OBJECTIVES
#1 According to the blog post, which exchange supplies the data that Alpaca provides?
#2 Copy the blog post from "To get started" to "to authenticate AlpacaMarkets.jl.", substituting "access keys" for "developer keys".

---------- GIVEN TEXT

Category Archives: Julia

AlpacaMarkets.jl – Free Equity Data

By: Dean Markwick's Blog -- Julia

Re-posted from: https://dm13450.github.io/2022/03/22/AlpacaMarkets.jl-More-Free-Data.html

My quest for free and accessible data continues. This time turning to
https://alpaca.markets/. They provide both stock and crypto trades
and quotes with the ability to easily backload a database.


Enjoy these types of posts? Then sign up for my newsletter.


I’m no stranger to writing API wrappers in Julia for various data
sources, I revitalised
AlphaVantage.jl
and also behind CoinbasePro.jl, each providing a slightly different
type of data. The same is now for Alpaca Markets data. AlphaVantage
only provides candle data for stocks, whereas Alpaca gives you both
quotes and trades. This gives a new angle to look at the markets with
much more granular data. Likewise, with CoinbasePro.jl, it is good for providing real-time data, but when you try and get historical data it is limited. Alpaca removes these limits and lets you backfill as much as needed. It might take some time but gives your laptop to do something while you sleep.

Their data is from IEX (of Flash Boys fame). They provide the both the
quote and trade data free from their website
https://exchange.iex.io/products/market-data-connectivity/, so this
AlpacaMarkets.jl acts
as an easy wrapper around this data through Alpaca. Plus if Alpaca ever
add more sources you will get this without too much trouble as well.

I’ve written exact wrappers to their exposed functions, but also added some functions that will help you get the data you need without worrying about formatting timestamps or managing pagination responses.

To get started with the API you’ll need to sign up to AlpacaMarkets and get some API keys.

Getting API Credentials for Alpaca Markets

You need to sign up to Alpaca markets to obtain your developer keys to connect to their services. Once you have both the key and the secret you need to authenticate AlpacaMarkets.jl.

You can do this manually, using:

using AlpacaMarkets
AlpacaMarkets.auth(KEY, SECRET)

Where KEY and SECRET are the two values personal to you.

Or you can make sure you are always authenticated by including the keys in your startup.jl file in .julia/config/.

ENV["ALPACA_KEY"] = KEY
ENV["ALPACA_SECRET"] = SECRET

Once this is done you should all be good to go!

Free Stock Data Market

Now we are set up, we can get going with pulling some data. A few packages are needed to make our lives easier. Most importantly, AlpacaMarkets.jl.

using AlpacaMarkets
using Dates, DataFrames, DataFramesMeta
using Statistics
using Plots
using TimesDates

Stock Quote Data

A quote is a price you could buy or sell a stock for. Across the US equity landscape, there are different exchanges where you could trade a stock, so at any given time there is one place that offers the best price to buy and sell a stock.

--------------------
---------- LISTED ENTRIES

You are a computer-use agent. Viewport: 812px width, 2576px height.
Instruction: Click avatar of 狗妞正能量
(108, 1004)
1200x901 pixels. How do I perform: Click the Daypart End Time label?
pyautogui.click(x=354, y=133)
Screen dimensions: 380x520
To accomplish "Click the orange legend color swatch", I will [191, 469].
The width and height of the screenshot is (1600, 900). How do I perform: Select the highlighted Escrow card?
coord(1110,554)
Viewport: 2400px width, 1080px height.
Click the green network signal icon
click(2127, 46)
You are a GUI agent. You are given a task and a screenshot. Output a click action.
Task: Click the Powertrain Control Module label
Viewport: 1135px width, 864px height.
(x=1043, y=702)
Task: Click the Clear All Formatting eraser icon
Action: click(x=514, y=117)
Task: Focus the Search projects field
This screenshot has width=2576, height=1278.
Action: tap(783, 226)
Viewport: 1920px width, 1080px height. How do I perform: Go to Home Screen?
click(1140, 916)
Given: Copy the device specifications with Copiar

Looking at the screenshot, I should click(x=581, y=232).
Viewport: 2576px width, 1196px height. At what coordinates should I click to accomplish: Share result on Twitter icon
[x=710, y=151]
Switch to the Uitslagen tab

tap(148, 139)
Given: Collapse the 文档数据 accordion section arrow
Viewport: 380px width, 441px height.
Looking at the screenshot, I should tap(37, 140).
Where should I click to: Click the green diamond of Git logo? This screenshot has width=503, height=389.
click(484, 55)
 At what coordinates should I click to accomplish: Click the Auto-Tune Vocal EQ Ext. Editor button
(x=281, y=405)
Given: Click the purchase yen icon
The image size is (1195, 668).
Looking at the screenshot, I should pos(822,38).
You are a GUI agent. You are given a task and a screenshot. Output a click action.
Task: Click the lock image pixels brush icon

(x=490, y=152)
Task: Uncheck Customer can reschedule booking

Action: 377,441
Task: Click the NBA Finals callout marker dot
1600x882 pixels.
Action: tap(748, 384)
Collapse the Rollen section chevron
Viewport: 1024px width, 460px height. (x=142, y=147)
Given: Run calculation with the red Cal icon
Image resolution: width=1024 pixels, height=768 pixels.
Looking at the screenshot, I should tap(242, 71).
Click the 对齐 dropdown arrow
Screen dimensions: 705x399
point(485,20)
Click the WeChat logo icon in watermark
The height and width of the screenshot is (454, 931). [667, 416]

--------------------

ANSWERS BELOW
#1 IEX

#2
To get started with the API you’ll need to sign up to AlpacaMarkets and get some API keys.

Getting API Credentials for Alpaca Markets

You need to sign up to Alpaca markets to obtain your access keys to connect to their services. Once you have both the key and the secret you need to authenticate AlpacaMarkets.jl.